··· EXTRACTED DATA ···
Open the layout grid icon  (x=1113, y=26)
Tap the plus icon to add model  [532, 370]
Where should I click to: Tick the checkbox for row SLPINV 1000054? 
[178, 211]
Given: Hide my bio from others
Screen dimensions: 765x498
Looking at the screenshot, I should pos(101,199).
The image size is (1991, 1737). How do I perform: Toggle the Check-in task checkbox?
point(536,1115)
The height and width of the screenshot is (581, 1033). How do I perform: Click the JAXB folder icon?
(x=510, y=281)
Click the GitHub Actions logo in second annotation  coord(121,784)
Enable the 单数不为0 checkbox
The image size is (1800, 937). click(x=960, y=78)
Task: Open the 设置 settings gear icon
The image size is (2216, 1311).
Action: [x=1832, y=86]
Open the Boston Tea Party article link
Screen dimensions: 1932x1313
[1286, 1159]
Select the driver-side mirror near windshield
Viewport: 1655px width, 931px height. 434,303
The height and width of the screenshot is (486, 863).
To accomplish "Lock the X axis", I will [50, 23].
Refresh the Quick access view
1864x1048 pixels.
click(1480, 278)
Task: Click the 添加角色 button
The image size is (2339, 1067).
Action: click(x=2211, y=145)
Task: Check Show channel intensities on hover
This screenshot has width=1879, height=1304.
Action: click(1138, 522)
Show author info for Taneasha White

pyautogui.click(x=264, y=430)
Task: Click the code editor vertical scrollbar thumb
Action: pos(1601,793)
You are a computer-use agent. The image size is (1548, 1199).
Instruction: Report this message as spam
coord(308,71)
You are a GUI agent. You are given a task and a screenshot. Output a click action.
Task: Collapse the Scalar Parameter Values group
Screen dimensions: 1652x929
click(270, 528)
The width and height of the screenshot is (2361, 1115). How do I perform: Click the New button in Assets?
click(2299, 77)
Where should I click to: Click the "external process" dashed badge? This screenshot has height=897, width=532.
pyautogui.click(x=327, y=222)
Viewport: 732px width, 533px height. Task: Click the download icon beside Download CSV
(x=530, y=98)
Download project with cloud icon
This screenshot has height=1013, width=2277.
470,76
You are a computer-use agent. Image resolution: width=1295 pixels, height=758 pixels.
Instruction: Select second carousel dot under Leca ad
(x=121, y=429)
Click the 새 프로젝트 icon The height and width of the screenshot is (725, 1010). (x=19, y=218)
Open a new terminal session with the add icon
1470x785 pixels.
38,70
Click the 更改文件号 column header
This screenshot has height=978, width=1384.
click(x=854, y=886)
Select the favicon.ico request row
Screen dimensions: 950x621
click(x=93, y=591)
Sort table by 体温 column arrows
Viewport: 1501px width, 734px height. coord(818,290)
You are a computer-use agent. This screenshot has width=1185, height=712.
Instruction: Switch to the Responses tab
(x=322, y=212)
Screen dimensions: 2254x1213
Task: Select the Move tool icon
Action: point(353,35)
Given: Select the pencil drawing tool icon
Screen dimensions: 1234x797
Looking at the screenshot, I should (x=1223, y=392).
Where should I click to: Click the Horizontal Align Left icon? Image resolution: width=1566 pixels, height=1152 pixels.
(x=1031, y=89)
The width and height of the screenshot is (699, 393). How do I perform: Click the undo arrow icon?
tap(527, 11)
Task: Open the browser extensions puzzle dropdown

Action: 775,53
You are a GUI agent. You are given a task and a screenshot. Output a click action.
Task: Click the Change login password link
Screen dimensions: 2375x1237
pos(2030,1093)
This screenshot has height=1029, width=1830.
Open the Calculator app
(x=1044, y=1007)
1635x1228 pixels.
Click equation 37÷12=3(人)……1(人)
···
» ABOUT THIS EXERCISE: Return the material exactly as it was provided.

» EXERCISE RESPONSE:
Open the layout grid icon  (x=1113, y=26)
Tap the plus icon to add model  [532, 370]
Where should I click to: Tick the checkbox for row SLPINV 1000054? 
[178, 211]
Given: Hide my bio from others
Screen dimensions: 765x498
Looking at the screenshot, I should pos(101,199).
The image size is (1991, 1737). How do I perform: Toggle the Check-in task checkbox?
point(536,1115)
The height and width of the screenshot is (581, 1033). How do I perform: Click the JAXB folder icon?
(x=510, y=281)
Click the GitHub Actions logo in second annotation  coord(121,784)
Enable the 单数不为0 checkbox
The image size is (1800, 937). click(x=960, y=78)
Task: Open the 设置 settings gear icon
The image size is (2216, 1311).
Action: [x=1832, y=86]
Open the Boston Tea Party article link
Screen dimensions: 1932x1313
[1286, 1159]
Select the driver-side mirror near windshield
Viewport: 1655px width, 931px height. 434,303
The height and width of the screenshot is (486, 863).
To accomplish "Lock the X axis", I will [50, 23].
Refresh the Quick access view
1864x1048 pixels.
click(1480, 278)
Task: Click the 添加角色 button
The image size is (2339, 1067).
Action: click(x=2211, y=145)
Task: Check Show channel intensities on hover
This screenshot has width=1879, height=1304.
Action: click(1138, 522)
Show author info for Taneasha White

pyautogui.click(x=264, y=430)
Task: Click the code editor vertical scrollbar thumb
Action: pos(1601,793)
You are a computer-use agent. The image size is (1548, 1199).
Instruction: Report this message as spam
coord(308,71)
You are a GUI agent. You are given a task and a screenshot. Output a click action.
Task: Collapse the Scalar Parameter Values group
Screen dimensions: 1652x929
click(270, 528)
The width and height of the screenshot is (2361, 1115). How do I perform: Click the New button in Assets?
click(2299, 77)
Where should I click to: Click the "external process" dashed badge? This screenshot has height=897, width=532.
pyautogui.click(x=327, y=222)
Viewport: 732px width, 533px height. Task: Click the download icon beside Download CSV
(x=530, y=98)
Download project with cloud icon
This screenshot has height=1013, width=2277.
470,76
You are a computer-use agent. Image resolution: width=1295 pixels, height=758 pixels.
Instruction: Select second carousel dot under Leca ad
(x=121, y=429)
Click the 새 프로젝트 icon The height and width of the screenshot is (725, 1010). (x=19, y=218)
Open a new terminal session with the add icon
1470x785 pixels.
38,70
Click the 更改文件号 column header
This screenshot has height=978, width=1384.
click(x=854, y=886)
Select the favicon.ico request row
Screen dimensions: 950x621
click(x=93, y=591)
Sort table by 体温 column arrows
Viewport: 1501px width, 734px height. coord(818,290)
You are a computer-use agent. This screenshot has width=1185, height=712.
Instruction: Switch to the Responses tab
(x=322, y=212)
Screen dimensions: 2254x1213
Task: Select the Move tool icon
Action: point(353,35)
Given: Select the pencil drawing tool icon
Screen dimensions: 1234x797
Looking at the screenshot, I should (x=1223, y=392).
Where should I click to: Click the Horizontal Align Left icon? Image resolution: width=1566 pixels, height=1152 pixels.
(x=1031, y=89)
The width and height of the screenshot is (699, 393). How do I perform: Click the undo arrow icon?
tap(527, 11)
Task: Open the browser extensions puzzle dropdown

Action: 775,53
You are a GUI agent. You are given a task and a screenshot. Output a click action.
Task: Click the Change login password link
Screen dimensions: 2375x1237
pos(2030,1093)
This screenshot has height=1029, width=1830.
Open the Calculator app
(x=1044, y=1007)
1635x1228 pixels.
Click equation 37÷12=3(人)……1(人)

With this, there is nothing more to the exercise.